Why do parents overindulge their children? It's related to their beliefs, the ideas that guide their behavior. For example, perhaps the mother and father described above believe that:

  1. Restaurant portions are normal
  2. I should never waste food
  3. I should give my kids whatever they want
  4. It won't really matter if the kids overeat
  5. I am destined to be overweight and so are my kids
  6. If everyone at the table overeats, I won't feel as guilty
  7. It's normal to feel overly full

The poor kids. They look as if they are fast approaching obesity. They are learning such unhelpful ideas about food and eating, which are clearly influencing their eating behavior and their weight. They are growing up with distorted beliefs about what "normal" eating is.

"Why blame the parents," some might say. "Our society encourages overindulgence. Many cultures often view overeating and overweight as positives." Of course our societal and cultural beliefs and practices influence how we think and what we do.

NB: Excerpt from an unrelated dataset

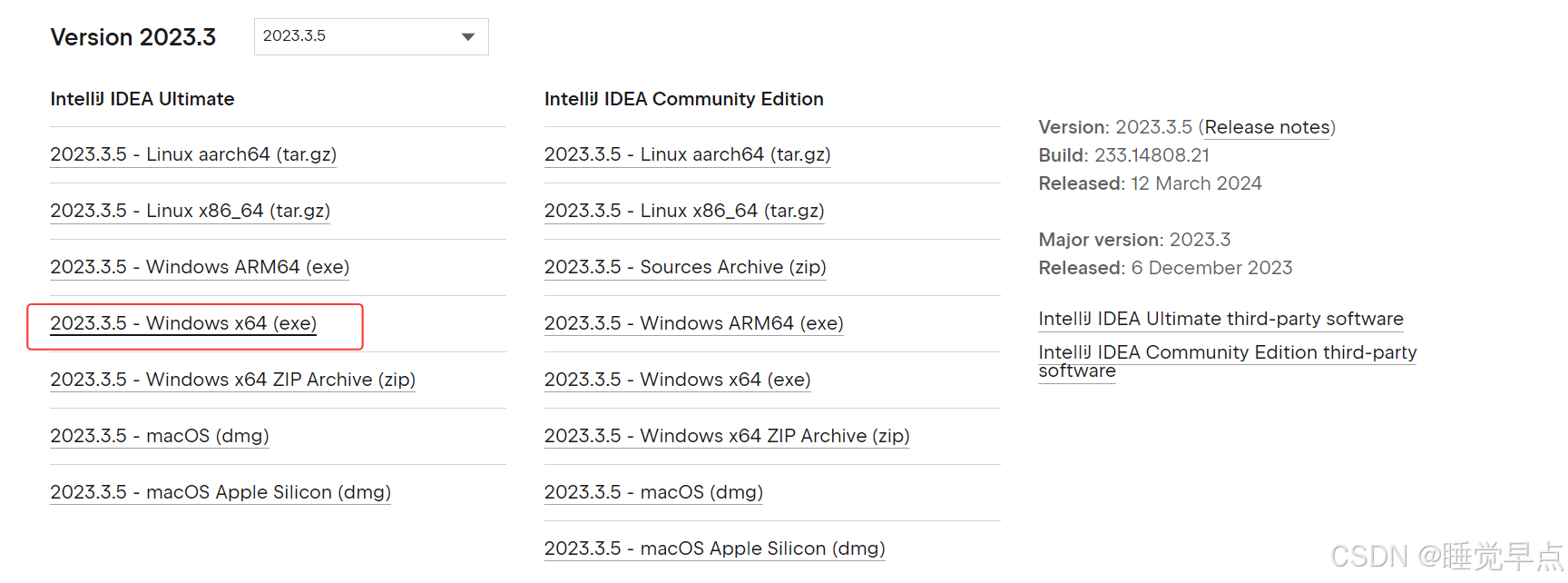Download Community Edition Windows ARM64 exe
The image size is (1568, 583).
click(693, 323)
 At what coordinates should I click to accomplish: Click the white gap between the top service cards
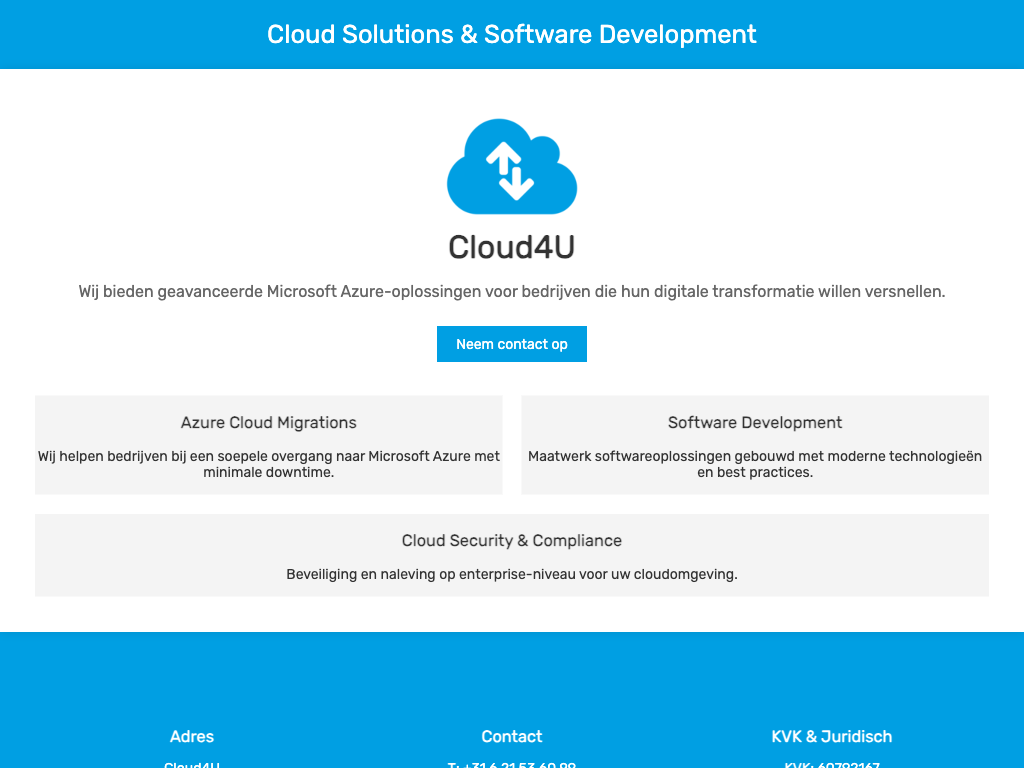click(x=511, y=445)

But the buck has to stop some place.

Yes, let's work on the bigger issues of the ubiquity of unhealthy food in the marketplace. The scarcity and cost of healthy food and the lack of safe outdoor areas to exercise in some neighborhoods are deplorable. But for those who can afford and have access to healthy foods, stop promoting unhealthy eating practices with your kids, especially your young kids. Teach them to eat only when it's time to eat. Stop allowing them to eat on demand. Encourage the consumption of healthier foods. Don't outlaw, but do limit, less healthy food. Recognize that what you do and what you say about food and eating can be key contributors to your children's health, now and in the future.